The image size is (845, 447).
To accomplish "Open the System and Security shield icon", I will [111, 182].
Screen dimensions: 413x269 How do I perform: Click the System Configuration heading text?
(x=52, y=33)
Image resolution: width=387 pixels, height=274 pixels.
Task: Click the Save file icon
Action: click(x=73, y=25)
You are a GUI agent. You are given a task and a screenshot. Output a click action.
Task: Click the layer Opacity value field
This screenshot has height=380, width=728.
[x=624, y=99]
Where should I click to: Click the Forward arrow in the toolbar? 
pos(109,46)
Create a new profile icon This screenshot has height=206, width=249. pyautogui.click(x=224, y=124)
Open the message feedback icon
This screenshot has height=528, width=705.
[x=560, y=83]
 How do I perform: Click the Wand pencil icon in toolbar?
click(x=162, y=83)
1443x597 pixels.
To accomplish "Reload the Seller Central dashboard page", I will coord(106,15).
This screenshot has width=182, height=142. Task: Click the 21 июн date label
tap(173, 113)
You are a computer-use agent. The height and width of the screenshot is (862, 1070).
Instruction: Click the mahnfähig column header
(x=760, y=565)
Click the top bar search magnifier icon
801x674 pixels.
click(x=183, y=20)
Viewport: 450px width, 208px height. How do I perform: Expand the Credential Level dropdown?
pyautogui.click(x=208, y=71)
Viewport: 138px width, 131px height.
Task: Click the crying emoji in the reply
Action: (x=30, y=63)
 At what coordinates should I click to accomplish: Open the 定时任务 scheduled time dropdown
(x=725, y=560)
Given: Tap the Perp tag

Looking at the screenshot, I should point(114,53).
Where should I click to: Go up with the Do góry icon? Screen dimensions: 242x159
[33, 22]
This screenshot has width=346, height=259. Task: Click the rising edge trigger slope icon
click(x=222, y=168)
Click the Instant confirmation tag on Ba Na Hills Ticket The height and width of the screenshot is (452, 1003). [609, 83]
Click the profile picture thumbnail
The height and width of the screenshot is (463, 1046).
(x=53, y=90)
......
▶ YOUR INSTRUCTIONS: Reproduce all the records. Keep them exact, please.

▶ SOLUTION TO THE PROBLEM:
The image size is (845, 447).
To accomplish "Open the System and Security shield icon", I will [111, 182].
Screen dimensions: 413x269 How do I perform: Click the System Configuration heading text?
(x=52, y=33)
Image resolution: width=387 pixels, height=274 pixels.
Task: Click the Save file icon
Action: click(x=73, y=25)
You are a GUI agent. You are given a task and a screenshot. Output a click action.
Task: Click the layer Opacity value field
This screenshot has height=380, width=728.
[x=624, y=99]
Where should I click to: Click the Forward arrow in the toolbar? 
pos(109,46)
Create a new profile icon This screenshot has height=206, width=249. pyautogui.click(x=224, y=124)
Open the message feedback icon
This screenshot has height=528, width=705.
[x=560, y=83]
 How do I perform: Click the Wand pencil icon in toolbar?
click(x=162, y=83)
1443x597 pixels.
To accomplish "Reload the Seller Central dashboard page", I will coord(106,15).
This screenshot has width=182, height=142. Task: Click the 21 июн date label
tap(173, 113)
You are a computer-use agent. The height and width of the screenshot is (862, 1070).
Instruction: Click the mahnfähig column header
(x=760, y=565)
Click the top bar search magnifier icon
801x674 pixels.
click(x=183, y=20)
Viewport: 450px width, 208px height. How do I perform: Expand the Credential Level dropdown?
pyautogui.click(x=208, y=71)
Viewport: 138px width, 131px height.
Task: Click the crying emoji in the reply
Action: (x=30, y=63)
 At what coordinates should I click to accomplish: Open the 定时任务 scheduled time dropdown
(x=725, y=560)
Given: Tap the Perp tag

Looking at the screenshot, I should point(114,53).
Where should I click to: Go up with the Do góry icon? Screen dimensions: 242x159
[33, 22]
This screenshot has width=346, height=259. Task: Click the rising edge trigger slope icon
click(x=222, y=168)
Click the Instant confirmation tag on Ba Na Hills Ticket The height and width of the screenshot is (452, 1003). [609, 83]
Click the profile picture thumbnail
The height and width of the screenshot is (463, 1046).
(x=53, y=90)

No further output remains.